Solid lipid nanoparticles (SLN) and nanostructured lipid carriers (NLC)
Lipids and lipid nanoparticles are widely used for oral delivery of drugs and other active ingredients. They help to improve drug absorption and at the nanosize greatly improve mucosal adhesion due to their scale, increasing their effectiveness and longevity in the gastrointestinal tract. Lipid nanoparticles also protect the drug from degradation and gradually release their payload over time. Solid lipid nanoparticles (SLN) were developed over a decade ago due to their enhanced physiological and biodegradable properties. Advantages of SLNs include good tolerability, inexpensive and simple production, effective targeting and sustained controlled release and stability. However, they also have a number of advantages that have been overcome through nanostructuring the lipid matrix, which allows for increased drug loading and prevention of leakage, which were limitations with SLNs. These nanostructured lipid carriers (NLC) represent the second generation of lipid nanoparticles and as well as drug delivery have also been developed for application in cosmetics and dermatological preparations.

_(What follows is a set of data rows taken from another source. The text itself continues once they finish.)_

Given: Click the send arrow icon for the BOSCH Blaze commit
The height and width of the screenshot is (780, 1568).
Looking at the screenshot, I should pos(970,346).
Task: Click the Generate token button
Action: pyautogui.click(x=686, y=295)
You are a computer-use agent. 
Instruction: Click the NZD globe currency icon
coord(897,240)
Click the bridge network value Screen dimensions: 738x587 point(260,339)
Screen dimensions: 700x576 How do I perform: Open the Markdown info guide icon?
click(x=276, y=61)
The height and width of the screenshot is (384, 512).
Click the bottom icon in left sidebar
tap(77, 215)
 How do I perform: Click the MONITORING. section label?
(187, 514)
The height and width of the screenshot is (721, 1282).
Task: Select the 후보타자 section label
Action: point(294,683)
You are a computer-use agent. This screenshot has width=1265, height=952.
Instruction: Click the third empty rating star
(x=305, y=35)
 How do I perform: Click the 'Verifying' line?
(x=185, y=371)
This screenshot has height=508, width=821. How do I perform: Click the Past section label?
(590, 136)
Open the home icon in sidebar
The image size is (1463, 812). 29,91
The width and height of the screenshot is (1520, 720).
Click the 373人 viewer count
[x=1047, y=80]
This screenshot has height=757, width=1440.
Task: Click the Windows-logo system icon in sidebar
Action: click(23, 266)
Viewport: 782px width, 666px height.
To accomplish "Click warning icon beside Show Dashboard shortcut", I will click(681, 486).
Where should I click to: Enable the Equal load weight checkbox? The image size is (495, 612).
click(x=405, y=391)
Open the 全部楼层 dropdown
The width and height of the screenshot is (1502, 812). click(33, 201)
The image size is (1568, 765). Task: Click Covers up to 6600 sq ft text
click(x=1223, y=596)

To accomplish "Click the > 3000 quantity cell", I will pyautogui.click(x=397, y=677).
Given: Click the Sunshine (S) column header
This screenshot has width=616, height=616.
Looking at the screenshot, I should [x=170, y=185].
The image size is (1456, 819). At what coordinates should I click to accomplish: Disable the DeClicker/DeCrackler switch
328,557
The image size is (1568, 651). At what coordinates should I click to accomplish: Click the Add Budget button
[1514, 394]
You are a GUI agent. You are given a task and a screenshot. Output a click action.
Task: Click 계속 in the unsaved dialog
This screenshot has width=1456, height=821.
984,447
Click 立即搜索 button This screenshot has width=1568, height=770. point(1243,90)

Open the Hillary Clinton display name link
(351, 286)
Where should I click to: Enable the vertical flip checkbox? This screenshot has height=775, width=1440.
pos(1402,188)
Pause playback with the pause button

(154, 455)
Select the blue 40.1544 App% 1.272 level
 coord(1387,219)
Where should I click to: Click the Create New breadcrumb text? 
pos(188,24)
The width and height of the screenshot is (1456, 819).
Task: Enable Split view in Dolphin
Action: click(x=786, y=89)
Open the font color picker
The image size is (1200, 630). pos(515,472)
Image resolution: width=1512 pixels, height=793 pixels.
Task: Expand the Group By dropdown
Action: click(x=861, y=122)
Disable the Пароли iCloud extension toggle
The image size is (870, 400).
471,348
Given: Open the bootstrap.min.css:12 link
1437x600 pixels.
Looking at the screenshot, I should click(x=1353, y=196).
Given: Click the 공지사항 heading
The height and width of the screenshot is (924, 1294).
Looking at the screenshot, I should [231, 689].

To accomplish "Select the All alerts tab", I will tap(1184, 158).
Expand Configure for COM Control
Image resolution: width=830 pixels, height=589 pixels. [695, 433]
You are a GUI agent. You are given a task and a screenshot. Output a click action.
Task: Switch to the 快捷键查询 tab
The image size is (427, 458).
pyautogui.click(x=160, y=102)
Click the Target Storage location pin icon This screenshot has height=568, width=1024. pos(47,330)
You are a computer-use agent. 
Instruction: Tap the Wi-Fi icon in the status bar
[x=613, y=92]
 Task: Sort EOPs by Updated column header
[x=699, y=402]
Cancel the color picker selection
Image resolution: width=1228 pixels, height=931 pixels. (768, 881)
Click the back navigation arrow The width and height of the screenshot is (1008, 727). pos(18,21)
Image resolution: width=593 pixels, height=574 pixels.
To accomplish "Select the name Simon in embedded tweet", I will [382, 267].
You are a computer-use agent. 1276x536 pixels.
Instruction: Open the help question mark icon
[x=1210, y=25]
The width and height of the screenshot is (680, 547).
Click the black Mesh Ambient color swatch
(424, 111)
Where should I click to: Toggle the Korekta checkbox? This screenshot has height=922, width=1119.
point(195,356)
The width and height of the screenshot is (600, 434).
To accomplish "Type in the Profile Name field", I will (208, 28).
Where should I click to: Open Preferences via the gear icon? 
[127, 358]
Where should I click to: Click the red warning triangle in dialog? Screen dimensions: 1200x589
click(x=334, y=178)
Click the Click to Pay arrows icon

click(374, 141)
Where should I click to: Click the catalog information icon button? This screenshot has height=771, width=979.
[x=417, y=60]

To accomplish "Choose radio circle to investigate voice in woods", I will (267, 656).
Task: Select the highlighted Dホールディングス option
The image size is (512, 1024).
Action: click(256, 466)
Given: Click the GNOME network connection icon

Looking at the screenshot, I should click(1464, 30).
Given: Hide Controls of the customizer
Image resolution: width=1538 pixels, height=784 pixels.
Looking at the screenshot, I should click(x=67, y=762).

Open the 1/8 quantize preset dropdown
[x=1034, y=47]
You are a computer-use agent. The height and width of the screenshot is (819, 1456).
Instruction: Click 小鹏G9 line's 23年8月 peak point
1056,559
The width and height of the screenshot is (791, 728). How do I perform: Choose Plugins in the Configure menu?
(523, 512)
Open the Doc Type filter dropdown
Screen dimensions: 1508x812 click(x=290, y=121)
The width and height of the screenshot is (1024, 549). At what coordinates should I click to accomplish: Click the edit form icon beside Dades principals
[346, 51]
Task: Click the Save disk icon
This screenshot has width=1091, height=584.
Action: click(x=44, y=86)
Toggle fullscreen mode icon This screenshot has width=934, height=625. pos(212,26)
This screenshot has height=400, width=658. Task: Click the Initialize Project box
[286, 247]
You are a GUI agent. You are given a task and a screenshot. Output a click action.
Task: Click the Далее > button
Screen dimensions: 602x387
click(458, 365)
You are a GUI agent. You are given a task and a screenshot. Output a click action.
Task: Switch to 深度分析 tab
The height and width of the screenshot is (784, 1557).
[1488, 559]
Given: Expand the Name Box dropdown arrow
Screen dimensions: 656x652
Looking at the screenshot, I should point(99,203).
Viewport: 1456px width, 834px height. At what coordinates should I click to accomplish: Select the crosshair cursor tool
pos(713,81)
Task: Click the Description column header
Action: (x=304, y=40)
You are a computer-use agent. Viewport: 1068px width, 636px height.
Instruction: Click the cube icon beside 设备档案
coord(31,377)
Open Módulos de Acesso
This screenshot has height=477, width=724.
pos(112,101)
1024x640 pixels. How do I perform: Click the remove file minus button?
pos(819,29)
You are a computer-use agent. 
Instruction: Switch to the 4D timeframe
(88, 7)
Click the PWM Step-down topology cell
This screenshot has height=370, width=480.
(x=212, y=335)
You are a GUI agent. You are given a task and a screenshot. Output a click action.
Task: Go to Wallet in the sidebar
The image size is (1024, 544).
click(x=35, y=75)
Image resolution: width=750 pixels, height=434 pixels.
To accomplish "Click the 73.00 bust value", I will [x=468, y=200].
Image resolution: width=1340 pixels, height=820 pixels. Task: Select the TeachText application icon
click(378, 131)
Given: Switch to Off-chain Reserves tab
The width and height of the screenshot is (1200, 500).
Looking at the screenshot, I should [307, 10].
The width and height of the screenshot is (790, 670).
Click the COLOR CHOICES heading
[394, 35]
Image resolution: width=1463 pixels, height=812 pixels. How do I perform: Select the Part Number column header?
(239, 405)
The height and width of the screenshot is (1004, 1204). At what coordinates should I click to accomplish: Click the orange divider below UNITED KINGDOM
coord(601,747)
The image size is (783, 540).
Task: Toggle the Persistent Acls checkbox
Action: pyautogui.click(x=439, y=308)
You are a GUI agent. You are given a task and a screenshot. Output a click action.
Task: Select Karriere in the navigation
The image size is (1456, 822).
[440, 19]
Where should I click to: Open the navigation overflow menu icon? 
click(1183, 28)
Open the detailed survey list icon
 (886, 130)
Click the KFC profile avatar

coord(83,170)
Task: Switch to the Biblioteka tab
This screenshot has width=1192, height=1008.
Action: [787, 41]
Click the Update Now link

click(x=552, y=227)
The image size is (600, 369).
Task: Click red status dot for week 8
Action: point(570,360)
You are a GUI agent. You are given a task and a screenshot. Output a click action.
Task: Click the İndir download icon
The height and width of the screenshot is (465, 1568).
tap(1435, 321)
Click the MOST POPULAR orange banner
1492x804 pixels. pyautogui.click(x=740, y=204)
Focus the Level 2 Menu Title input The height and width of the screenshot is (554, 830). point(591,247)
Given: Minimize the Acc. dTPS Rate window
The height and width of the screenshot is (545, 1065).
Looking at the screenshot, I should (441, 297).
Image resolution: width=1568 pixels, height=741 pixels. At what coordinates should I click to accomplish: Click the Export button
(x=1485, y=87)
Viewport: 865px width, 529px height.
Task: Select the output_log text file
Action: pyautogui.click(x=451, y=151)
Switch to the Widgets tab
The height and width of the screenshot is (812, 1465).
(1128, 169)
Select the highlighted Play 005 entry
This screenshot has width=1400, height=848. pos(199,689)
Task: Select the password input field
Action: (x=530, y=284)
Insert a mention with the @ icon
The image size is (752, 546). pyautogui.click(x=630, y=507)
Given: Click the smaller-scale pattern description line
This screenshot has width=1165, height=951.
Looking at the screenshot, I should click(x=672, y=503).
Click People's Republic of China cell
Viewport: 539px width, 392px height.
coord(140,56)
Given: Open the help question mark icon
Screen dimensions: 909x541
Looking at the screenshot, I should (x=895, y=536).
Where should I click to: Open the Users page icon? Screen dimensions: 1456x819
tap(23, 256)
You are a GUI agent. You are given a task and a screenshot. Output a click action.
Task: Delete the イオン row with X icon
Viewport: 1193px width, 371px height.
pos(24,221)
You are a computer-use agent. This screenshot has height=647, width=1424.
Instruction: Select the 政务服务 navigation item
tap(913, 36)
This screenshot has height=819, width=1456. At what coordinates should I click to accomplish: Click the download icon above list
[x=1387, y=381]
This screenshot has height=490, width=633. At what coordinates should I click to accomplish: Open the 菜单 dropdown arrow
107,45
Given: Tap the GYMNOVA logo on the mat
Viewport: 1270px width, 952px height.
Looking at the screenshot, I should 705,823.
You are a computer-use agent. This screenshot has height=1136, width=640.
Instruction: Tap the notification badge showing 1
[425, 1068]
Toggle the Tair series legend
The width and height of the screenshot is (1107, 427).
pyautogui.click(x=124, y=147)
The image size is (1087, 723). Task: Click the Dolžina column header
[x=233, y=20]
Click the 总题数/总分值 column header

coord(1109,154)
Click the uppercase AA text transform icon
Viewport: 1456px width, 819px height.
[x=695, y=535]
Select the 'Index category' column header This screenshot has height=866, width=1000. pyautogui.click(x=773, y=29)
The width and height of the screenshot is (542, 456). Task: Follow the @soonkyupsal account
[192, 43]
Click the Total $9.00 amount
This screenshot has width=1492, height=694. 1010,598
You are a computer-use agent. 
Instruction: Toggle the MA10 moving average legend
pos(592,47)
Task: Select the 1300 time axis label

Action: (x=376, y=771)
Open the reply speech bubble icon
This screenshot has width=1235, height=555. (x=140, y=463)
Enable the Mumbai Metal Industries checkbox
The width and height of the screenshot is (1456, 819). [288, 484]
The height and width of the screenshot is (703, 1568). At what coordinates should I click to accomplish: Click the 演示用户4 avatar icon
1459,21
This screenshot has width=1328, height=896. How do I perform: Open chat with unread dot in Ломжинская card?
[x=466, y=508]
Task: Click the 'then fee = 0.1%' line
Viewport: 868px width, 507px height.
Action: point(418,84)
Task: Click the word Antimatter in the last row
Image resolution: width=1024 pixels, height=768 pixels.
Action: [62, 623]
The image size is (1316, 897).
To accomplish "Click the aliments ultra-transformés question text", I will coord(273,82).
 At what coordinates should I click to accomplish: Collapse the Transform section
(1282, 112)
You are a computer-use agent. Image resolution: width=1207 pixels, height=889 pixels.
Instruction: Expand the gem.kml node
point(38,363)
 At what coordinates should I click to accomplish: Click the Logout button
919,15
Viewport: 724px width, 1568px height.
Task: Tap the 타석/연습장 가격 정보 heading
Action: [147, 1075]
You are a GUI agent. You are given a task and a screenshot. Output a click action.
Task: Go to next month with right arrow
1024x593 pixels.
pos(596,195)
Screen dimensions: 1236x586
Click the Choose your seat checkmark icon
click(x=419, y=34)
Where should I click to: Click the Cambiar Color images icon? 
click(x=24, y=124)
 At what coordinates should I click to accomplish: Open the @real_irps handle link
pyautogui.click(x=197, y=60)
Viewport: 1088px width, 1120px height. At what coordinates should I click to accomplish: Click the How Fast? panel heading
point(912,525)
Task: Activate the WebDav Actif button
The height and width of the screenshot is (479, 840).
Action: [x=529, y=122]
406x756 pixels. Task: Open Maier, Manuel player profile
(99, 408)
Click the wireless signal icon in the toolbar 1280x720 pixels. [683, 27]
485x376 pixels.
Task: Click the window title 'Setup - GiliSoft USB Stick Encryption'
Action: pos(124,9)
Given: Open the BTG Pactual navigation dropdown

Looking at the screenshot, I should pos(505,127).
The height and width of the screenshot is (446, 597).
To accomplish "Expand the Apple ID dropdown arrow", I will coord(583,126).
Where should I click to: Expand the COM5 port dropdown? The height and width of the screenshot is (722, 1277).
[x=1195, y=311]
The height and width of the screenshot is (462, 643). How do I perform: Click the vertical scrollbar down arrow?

There are a number of products incorporating SLNs and NLCs at various stages of clinical development include Nanobase for treating Hepatitis C.
Metallic nanoparticles
Metallic nanoparticles (silver, gold and magnetic nanoparticles) are being developed as carrier agents in cancer treatment. Gold nanoparticles/nanoshells are used in treatment of tumour cells, where they bind to the cells, allowing for cell death by laser activation. Companies developing products include Nanoprobes, Inc., Nanosphere, Inc., Strem Chemicals, Inc., Nucryst Pharmaceuticals, AcyMed and Antibodies Incorporated. Products under clinical development include:
• Aurimmune (CYT-6091), colloidal gold nanoparticles for tumour treatment, Cytimmune Sciences
• AuroShell, gold-coated nanoparticles for tumour treatment, Nanospectra Biosciences
• NUCRYST, Anti-bacterial, Nucryst Pharmaceuticals.